(Dataset rows)
════════════════════

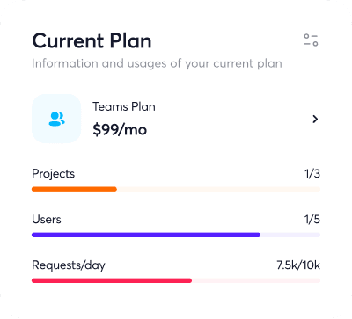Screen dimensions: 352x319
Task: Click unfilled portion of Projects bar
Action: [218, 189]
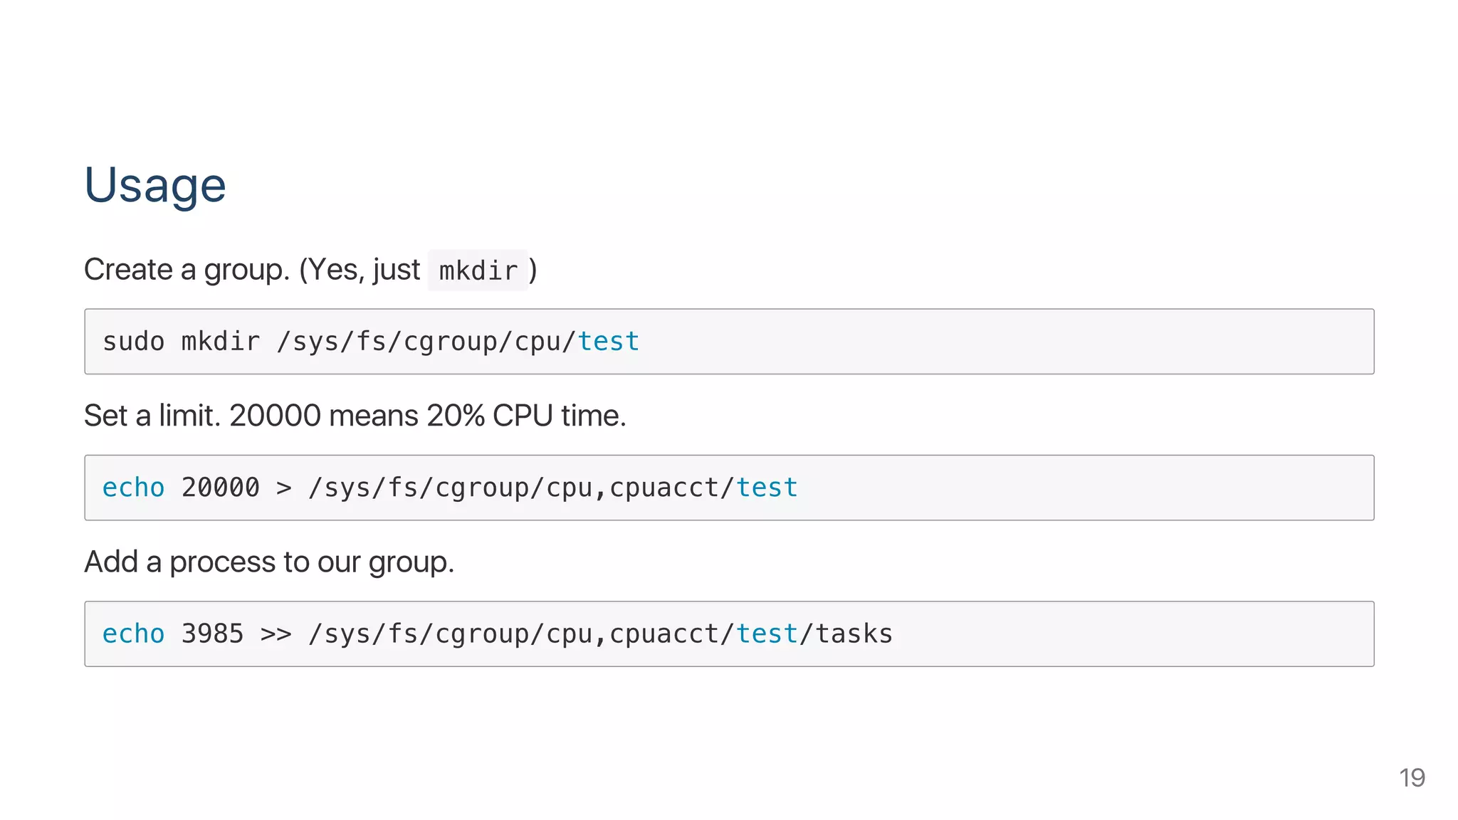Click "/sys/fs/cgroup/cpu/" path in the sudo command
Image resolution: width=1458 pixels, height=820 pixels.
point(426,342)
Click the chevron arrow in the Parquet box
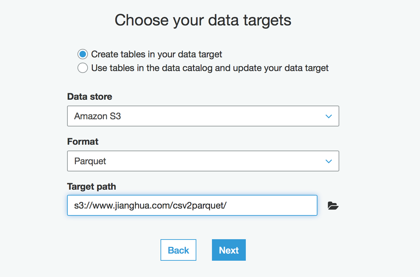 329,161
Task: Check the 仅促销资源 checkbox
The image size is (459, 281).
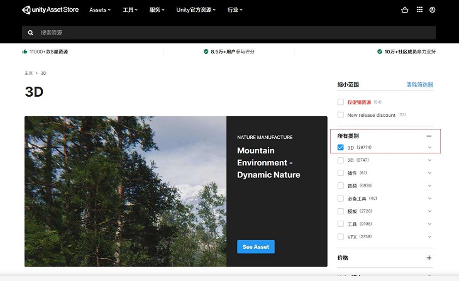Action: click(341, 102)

════════════════════

TASK INSTRUCTIONS:
Copy every item above line for line, without altering any wording, and leave the pictures out.

EXERCISE OUTPUT:
Screen dimensions: 352x319
Task: Click unfilled portion of Projects bar
Action: [218, 189]
Click "/sys/fs/cgroup/cpu/" path in the sudo command
Image resolution: width=1458 pixels, height=820 pixels.
point(426,342)
Click the chevron arrow in the Parquet box
 329,161
Task: Check the 仅促销资源 checkbox
The image size is (459, 281).
Action: click(341, 102)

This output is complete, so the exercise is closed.